##### Information #####

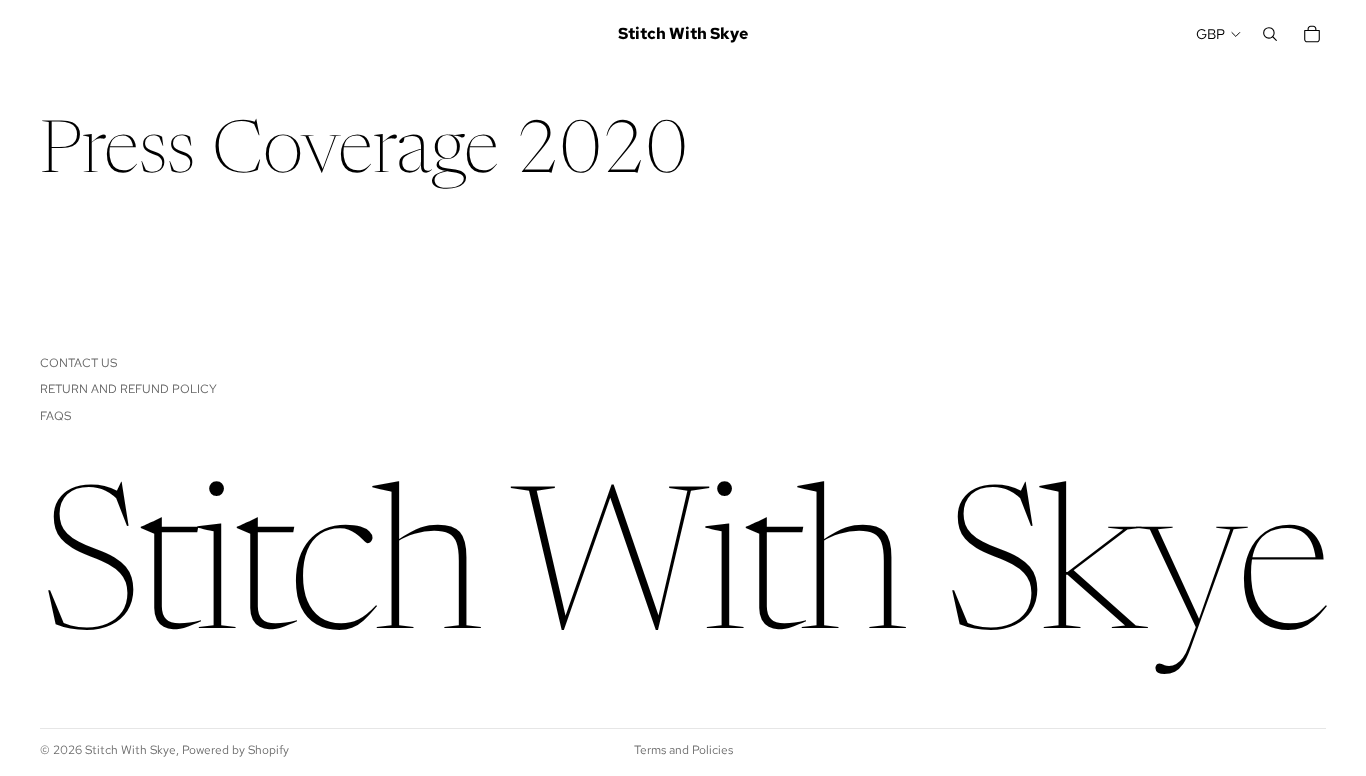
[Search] (1270, 34)
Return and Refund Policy (128, 389)
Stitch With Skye (130, 750)
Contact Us (78, 363)
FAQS (55, 416)
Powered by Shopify (235, 750)
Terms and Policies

#####

Begin with the line that holds "Contact Us (78, 363)" and write out each line from there to the end of the material, exactly as it stands. Include nothing else.

Contact Us (78, 363)
FAQS (55, 416)
Powered by Shopify (235, 750)
Terms and Policies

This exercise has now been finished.